Caroline McGinnes might be one of the few people in the world who knows what it’s like to lend someone a face. In a new HBO documentary, her eyes, nose, and mouth help cloak the identities of LGBTQ people in Chechnya, the predominantly Muslim republic in Russia. Essentially, McGinnes volunteered to become a deepfake, in a way few have seen before.
In Chechnya, LGBTQ people have faced significant persecution, including unlawful detentions, torture, and other forms of abuse. Because survivors can rarely reveal their own identities safely, the team behind the film Welcome to Chechnya turned to the same sort of technology typically seen in deepfake videos. They’re using artificial intelligence to overlay faces of volunteers on top of those of survivors. This application of deepfake-like technology can replace more traditional ways of keeping sources anonymous, like having them sit in a shadow or blurring their faces. The tech also helps better display the emotions of the survivors.
“Deepfake” has become a shorthand term for a variety of technological techniques, but it’s generally understood as artificial intelligence used to alter video and audio, making it look as though someone is saying or doing something they actually haven’t. The term comes from the name of a Reddit user who deployed machine learning to swap celebrities’ faces into porn videos without their consent. But a broader industry has begun to promote similar forms of AI-assisted media manipulation — sometimes called synthetic media — that aren’t necessarily as nefarious.

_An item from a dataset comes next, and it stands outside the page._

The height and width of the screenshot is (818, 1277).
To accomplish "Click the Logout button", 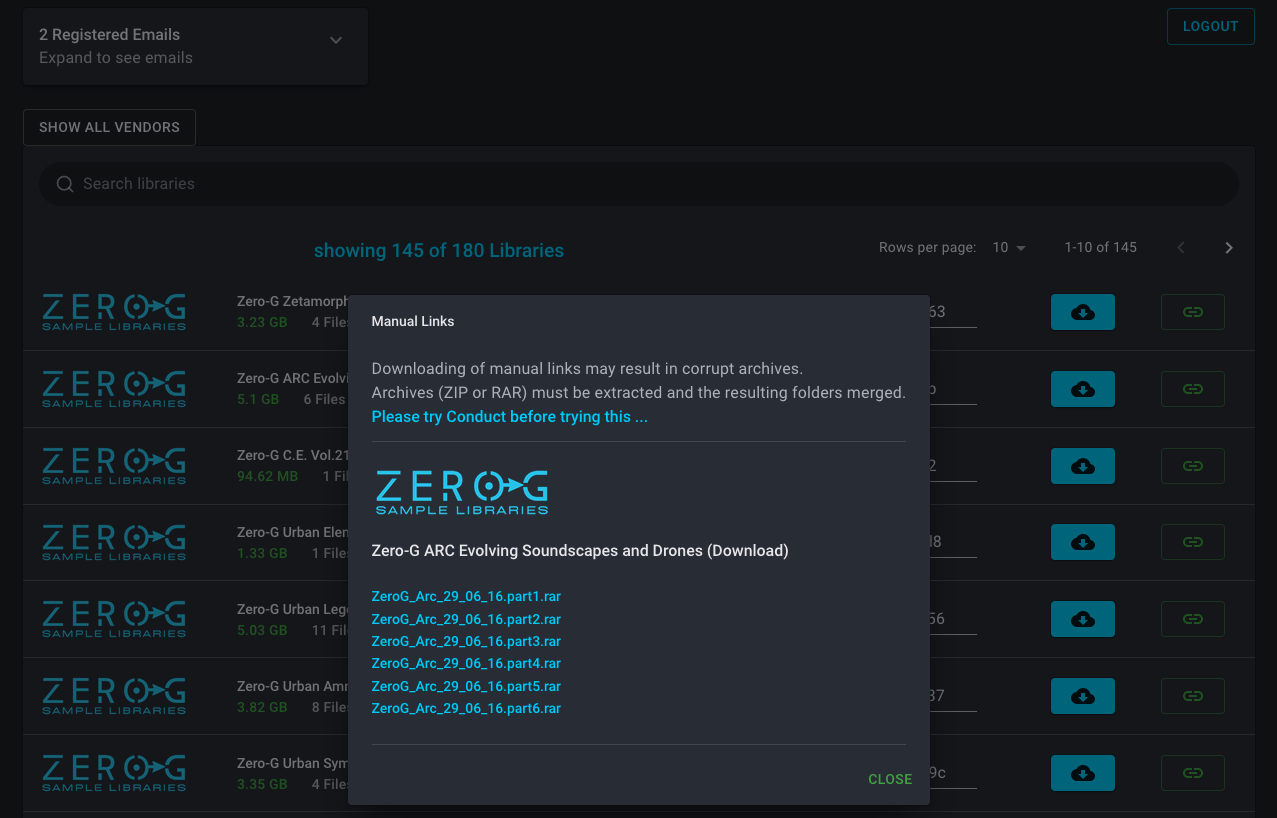I will [x=1210, y=27].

Like that deepfake video of Barack Obama (or Mark Zuckerberg or Kim Kardashian), the faces might not look quite right as deepfake videos tend to live in the uncanny valley. Welcome to Chechnya warns viewers that the technology is featured, and the “face doubles” can at times appear blurry, almost like watercolor. For the people whose faces appear in the film, the experience can be “pretty surreal,” according to McGinnes.
“They map out all the spacing on your face,” she told Recode, “and they match everything, eyes, your jawline, everything.”